Berdasarkan gagasan ini, praktik yang baik dalam bermedia sosial adalah hanya memberikan informasi dasar yang diperlukan untuk menggunakan jaringan sosial dan tidak membagikan informasi sensitif atau rahasia dengan pengguna lain, terutama jika kita tidak mengenal orang-orang tersebut yang mungkin bersembunyi di balik akun palsu atau kloningan.
Selain berhati-hati tentang informasi yang dibagikan di platform sosial yang berbeda, pastikan juga untuk mengkonfigurasi opsi privasi dan keamanan, serta pembatasan yang berlaku untuk pengguna lain mengenai posting atau data yang dipajang. Kita tidak boleh menjadi begitu paranoid sehingga kita merasa perlu untuk berhenti menggunakan cara baru dalam berkomunikasi dan berinteraksi, selama mampu menerapkan praktik keamanan siber yang baik dan membangun kesadaran keamanan semenjak dini, yakinlah tidak ada yang perlu ditakutkan saat bersosialisasi di media sosial.
Praktik keamanan pada smartphone
Aplikasi yang dipasang pada ponsel juga harus dibatasi oleh hak istimewa di perangkat. Aplikasi dapat dianggap mengganggu atau bahkan berbahaya karena izin yang dimintanya ketika diinstal, dan tentu saja, karena aktivitas yang dilakukan pada perangkat.

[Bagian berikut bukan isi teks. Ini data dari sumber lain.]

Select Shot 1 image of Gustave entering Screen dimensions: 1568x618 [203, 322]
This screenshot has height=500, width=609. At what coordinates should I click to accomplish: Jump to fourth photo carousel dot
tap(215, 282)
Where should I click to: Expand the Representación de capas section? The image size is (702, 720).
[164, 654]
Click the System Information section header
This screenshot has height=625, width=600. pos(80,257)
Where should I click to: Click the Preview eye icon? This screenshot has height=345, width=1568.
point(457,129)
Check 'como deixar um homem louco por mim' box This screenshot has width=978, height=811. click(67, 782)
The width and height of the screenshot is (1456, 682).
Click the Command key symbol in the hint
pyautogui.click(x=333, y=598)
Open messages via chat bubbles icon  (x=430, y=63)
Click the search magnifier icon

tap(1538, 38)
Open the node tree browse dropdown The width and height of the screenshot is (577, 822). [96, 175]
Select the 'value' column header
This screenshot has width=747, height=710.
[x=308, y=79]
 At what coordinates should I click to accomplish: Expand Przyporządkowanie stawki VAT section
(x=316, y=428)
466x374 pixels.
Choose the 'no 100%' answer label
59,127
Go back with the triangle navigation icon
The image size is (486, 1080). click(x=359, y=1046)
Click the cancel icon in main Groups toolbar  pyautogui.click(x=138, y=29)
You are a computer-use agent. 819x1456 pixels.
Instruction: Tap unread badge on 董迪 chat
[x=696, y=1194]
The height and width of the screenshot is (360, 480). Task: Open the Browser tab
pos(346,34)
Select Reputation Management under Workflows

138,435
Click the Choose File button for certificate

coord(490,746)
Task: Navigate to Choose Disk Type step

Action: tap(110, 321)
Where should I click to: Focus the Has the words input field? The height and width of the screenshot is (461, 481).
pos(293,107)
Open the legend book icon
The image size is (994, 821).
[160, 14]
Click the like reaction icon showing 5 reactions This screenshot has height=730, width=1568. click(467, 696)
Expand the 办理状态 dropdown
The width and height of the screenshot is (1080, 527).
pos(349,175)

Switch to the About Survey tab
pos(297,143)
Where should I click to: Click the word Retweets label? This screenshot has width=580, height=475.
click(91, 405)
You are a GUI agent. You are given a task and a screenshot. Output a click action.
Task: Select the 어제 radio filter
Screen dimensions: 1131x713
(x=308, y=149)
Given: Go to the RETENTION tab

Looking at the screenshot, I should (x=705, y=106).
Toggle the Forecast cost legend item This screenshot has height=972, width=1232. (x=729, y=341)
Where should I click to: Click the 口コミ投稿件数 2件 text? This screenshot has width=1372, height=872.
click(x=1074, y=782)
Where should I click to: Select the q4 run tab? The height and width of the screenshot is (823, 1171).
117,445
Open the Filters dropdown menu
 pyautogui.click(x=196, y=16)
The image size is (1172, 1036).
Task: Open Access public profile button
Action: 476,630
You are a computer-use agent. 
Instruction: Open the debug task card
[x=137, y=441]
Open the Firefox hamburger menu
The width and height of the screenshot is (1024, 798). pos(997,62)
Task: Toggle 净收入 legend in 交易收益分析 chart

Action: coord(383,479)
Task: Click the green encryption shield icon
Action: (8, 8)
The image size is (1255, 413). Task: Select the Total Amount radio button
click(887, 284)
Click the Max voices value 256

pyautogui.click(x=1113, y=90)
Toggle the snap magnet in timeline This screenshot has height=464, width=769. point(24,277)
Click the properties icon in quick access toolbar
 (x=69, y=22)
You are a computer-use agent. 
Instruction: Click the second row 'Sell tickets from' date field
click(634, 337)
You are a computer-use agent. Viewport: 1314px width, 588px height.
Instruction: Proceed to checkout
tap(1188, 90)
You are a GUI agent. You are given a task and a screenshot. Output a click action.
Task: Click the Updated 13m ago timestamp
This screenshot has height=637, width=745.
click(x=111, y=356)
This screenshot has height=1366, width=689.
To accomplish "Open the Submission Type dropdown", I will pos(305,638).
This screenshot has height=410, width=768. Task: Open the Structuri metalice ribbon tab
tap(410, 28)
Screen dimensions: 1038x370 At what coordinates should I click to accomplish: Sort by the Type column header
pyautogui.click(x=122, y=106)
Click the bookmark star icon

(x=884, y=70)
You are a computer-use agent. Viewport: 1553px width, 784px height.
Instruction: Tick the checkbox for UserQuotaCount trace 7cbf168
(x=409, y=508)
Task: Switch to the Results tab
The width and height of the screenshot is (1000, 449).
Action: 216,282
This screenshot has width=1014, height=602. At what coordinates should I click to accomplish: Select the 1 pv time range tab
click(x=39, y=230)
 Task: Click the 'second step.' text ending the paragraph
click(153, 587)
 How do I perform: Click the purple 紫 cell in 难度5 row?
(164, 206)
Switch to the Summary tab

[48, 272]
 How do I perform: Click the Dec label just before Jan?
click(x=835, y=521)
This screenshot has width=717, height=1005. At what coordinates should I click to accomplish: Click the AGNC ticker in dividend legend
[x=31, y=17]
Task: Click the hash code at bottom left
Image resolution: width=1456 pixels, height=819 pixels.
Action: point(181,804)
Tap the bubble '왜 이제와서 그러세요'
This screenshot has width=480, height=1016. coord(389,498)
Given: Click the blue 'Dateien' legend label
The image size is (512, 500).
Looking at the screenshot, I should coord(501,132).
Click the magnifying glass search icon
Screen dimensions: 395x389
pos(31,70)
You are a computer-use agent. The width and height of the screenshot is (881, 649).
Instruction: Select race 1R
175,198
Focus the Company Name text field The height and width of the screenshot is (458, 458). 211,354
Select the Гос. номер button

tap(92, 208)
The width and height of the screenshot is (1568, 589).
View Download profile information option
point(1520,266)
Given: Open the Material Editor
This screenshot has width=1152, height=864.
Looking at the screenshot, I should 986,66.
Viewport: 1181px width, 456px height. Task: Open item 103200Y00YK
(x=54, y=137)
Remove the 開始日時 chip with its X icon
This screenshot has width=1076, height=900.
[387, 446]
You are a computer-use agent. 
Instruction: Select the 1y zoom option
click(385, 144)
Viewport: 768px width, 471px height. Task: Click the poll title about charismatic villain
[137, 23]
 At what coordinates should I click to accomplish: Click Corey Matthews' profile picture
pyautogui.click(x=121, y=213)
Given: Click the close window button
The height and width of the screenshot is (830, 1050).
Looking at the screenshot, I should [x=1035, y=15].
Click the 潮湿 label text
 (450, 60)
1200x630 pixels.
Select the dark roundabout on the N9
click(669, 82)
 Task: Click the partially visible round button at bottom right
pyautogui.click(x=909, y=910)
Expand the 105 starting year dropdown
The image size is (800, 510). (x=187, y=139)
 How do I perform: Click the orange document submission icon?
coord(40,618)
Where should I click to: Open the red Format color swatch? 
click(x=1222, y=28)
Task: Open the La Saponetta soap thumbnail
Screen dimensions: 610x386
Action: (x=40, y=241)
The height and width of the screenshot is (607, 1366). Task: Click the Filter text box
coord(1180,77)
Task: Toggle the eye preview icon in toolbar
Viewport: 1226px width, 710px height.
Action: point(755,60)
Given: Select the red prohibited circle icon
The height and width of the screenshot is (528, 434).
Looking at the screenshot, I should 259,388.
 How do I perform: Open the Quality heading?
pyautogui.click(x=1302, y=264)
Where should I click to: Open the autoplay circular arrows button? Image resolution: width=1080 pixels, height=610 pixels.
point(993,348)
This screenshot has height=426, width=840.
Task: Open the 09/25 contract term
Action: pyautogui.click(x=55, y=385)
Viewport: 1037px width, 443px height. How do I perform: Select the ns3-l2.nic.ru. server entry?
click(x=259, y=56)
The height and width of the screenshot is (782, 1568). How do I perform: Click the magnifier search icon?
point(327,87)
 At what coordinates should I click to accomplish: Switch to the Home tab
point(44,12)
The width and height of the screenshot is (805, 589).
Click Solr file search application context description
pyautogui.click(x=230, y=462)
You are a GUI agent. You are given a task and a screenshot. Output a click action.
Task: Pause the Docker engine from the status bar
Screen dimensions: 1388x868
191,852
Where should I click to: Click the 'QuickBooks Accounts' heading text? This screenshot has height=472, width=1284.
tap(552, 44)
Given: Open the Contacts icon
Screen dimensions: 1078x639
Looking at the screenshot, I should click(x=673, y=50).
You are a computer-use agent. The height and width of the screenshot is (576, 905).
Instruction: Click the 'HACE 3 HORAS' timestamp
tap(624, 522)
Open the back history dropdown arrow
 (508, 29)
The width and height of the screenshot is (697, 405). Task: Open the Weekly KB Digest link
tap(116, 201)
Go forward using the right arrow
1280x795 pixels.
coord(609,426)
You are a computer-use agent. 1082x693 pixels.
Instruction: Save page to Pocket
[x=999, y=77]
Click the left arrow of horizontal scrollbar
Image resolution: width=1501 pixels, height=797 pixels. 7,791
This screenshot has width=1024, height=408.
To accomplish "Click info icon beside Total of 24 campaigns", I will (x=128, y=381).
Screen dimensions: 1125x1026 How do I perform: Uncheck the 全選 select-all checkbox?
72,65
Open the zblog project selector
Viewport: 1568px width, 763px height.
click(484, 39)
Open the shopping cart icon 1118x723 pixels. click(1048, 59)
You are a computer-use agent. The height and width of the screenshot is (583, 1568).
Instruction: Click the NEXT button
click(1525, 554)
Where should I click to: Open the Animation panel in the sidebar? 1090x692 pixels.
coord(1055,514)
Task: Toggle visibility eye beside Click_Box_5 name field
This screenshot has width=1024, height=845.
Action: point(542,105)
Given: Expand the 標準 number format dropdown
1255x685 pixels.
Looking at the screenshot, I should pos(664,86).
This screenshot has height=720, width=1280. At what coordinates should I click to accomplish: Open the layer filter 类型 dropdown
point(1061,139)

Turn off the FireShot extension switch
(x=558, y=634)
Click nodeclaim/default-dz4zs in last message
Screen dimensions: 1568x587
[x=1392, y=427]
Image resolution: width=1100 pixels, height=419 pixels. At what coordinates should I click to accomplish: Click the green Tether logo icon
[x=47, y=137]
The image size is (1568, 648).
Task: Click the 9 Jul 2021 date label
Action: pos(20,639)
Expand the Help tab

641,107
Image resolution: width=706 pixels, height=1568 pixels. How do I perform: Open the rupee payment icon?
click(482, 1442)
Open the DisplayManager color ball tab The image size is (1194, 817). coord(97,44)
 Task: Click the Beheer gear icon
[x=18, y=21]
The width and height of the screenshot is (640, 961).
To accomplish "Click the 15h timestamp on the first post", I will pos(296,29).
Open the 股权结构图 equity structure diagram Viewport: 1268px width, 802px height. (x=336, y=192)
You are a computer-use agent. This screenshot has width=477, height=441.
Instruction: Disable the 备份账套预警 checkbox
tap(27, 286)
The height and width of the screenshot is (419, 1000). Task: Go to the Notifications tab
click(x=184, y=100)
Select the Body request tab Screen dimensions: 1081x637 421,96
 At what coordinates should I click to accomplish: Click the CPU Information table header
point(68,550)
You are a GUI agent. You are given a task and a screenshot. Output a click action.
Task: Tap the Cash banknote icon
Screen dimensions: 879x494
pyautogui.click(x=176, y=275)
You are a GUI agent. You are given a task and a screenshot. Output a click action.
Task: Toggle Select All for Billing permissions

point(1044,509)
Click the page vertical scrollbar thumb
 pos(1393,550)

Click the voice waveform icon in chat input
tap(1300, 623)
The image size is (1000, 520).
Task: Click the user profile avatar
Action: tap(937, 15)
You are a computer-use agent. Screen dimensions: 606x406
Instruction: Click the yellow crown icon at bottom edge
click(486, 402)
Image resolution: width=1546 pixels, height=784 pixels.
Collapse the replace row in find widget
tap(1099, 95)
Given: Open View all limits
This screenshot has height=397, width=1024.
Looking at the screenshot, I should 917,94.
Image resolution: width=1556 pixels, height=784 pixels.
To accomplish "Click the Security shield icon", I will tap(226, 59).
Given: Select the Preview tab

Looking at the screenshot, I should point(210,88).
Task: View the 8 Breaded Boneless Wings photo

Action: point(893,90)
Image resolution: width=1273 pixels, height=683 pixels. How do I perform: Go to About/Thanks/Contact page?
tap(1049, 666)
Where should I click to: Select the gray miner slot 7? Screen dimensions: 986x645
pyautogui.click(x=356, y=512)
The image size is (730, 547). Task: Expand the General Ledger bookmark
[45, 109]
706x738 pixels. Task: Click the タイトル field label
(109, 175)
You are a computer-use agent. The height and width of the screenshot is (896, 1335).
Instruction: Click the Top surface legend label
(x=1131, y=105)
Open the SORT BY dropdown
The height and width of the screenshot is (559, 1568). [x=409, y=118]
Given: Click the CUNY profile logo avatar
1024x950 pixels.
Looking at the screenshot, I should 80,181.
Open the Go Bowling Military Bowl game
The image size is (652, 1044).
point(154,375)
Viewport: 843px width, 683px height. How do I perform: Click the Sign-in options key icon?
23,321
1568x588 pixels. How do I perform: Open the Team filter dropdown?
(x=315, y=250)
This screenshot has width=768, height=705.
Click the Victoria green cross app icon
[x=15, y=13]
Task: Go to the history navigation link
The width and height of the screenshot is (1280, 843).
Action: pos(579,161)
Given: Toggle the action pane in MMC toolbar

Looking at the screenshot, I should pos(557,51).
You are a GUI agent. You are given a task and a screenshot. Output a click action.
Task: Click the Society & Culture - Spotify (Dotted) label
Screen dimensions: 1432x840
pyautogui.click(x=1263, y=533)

Ada banyak sekali kasus di mana aplikasi meminta izin yang seringkali tidak diperlukan untuk fungsi tertentu yang dibutuhkan pada ponsel. Contoh klasiknya adalah aplikasi Flashlight. Aplikasi ini hanya menyalakan dan mematikan perangkat, sehingga tidak memerlukan akses ke informasi ponsel seperti lokasi, kontak, panggilan, atau pesan SMS. Dalam hal ini, prinsip membatasi informasi dan akses harus memainkan perannya.
Dalam kasus tertentu yang terkait dengan aplikasi Flashlight ini, trojan perbankan sering ditemukan yang menargetkan pengguna Android. Setelah dipasang dan dijalankan, aplikasi meminta izin administrator perangkat.
Selain memberikan fungsi yang dijanjikan, ancaman yang dikendalikan dari jarak jauh ini juga berusaha mencuri kredensial perbankan dari para korbannya. Tidak diragukan lagi, prinsip hak istimewa terkecil juga dapat diterapkan pada skenario ini, dengan hanya menyediakan aplikasi dengan hak istimewa minimum yang diperlukan untuk fungsinya.
Bisa disimpulkan bahwa ini adalah tentang hanya menyediakan data minimum, hak istimewa, atau sumber daya yang diperlukan untuk melakukan suatu kegiatan atau memenuhi tujuan, terlepas dari apakah itu melibatkan sistem operasi, jaringan sosial, aplikasi, atau, bahkan seperti saat mengirimkan resume.